**Activity:** State how many lines in the listing below hold "Collapse", with no other words.

**Record set:**
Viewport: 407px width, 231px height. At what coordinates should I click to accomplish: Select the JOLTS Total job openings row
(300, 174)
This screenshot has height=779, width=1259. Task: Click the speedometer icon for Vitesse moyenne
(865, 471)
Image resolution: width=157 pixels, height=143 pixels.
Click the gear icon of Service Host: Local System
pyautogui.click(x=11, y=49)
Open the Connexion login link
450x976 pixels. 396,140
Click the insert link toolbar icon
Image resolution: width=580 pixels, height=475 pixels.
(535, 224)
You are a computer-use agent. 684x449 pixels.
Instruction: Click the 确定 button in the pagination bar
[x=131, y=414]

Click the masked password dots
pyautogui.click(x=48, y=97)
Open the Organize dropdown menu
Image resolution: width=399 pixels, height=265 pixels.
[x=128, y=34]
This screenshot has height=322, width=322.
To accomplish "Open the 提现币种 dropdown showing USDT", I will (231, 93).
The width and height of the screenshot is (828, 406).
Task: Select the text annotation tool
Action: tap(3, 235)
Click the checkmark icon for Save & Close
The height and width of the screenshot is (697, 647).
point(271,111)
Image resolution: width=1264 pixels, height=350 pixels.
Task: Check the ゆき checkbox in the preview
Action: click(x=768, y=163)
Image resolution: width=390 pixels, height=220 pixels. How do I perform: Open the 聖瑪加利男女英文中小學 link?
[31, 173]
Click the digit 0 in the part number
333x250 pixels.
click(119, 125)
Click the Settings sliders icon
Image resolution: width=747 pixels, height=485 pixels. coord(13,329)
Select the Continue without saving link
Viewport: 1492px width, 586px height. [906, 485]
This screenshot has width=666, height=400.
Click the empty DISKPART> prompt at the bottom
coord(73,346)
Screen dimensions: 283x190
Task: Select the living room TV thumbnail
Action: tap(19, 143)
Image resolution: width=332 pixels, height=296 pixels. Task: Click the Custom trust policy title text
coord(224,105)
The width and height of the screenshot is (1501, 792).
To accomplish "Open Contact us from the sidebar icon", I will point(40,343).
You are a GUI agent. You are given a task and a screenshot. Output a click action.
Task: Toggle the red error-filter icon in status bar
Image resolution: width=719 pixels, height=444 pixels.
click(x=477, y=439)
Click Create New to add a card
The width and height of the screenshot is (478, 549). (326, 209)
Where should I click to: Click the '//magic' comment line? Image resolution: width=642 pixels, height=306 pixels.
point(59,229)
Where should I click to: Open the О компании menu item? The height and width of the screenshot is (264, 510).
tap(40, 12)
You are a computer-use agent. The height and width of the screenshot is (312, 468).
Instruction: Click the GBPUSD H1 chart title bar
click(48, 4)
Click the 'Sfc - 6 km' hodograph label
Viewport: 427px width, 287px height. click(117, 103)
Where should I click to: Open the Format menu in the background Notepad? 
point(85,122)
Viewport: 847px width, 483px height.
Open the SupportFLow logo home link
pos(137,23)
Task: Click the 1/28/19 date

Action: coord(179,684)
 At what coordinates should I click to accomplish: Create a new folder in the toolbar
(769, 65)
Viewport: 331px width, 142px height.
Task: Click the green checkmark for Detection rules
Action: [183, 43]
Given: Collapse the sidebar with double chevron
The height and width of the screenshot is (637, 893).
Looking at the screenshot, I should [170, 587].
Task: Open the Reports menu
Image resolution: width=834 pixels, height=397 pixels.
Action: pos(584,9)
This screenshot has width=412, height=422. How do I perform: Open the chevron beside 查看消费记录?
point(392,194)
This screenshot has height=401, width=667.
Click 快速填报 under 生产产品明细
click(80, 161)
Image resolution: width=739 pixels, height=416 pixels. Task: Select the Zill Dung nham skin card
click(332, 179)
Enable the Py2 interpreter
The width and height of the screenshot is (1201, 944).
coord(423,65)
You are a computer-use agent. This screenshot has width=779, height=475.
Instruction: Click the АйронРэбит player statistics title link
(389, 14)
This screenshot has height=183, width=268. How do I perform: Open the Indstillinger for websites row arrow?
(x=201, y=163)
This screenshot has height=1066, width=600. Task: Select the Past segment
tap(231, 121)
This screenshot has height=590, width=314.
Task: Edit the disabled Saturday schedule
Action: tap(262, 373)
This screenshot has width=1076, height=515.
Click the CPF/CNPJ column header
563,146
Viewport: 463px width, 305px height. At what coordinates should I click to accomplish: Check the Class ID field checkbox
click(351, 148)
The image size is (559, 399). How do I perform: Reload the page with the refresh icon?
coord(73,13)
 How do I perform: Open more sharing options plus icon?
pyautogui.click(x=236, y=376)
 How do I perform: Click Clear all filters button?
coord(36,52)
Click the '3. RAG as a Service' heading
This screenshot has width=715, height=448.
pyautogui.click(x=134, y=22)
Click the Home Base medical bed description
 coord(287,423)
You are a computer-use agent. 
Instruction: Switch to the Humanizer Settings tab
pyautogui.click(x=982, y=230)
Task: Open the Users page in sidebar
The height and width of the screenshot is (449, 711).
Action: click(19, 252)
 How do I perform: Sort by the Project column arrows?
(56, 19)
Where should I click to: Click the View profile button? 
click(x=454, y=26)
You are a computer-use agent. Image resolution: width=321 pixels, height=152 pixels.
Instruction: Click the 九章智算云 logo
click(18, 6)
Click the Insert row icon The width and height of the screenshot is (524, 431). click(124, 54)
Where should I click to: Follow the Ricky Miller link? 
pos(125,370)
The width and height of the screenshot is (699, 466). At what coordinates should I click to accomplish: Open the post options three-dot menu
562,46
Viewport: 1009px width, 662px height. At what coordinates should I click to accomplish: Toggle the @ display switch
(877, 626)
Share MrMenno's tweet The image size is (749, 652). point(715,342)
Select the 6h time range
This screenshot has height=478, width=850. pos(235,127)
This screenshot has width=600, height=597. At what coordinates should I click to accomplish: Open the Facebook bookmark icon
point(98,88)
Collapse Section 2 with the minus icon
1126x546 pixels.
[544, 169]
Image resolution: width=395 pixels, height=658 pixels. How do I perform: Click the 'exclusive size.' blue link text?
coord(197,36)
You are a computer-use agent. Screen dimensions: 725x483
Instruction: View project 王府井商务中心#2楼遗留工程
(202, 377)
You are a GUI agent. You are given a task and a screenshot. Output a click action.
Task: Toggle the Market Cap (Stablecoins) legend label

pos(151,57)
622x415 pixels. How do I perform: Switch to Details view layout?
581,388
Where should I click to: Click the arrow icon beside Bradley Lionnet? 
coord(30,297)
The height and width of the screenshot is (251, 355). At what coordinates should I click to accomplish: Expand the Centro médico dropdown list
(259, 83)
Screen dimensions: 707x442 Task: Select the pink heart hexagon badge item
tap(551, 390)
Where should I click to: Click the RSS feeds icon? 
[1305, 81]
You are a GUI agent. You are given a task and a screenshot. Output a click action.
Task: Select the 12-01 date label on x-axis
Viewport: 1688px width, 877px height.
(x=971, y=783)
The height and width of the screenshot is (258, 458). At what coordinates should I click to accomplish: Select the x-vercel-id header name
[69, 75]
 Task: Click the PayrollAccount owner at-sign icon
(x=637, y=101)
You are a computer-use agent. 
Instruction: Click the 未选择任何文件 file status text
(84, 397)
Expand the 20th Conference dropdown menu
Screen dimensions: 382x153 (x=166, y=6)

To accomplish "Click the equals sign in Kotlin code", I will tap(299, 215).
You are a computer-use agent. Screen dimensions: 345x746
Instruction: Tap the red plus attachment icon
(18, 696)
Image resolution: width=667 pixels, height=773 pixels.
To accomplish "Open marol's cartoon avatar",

**Solution to the problem:** 2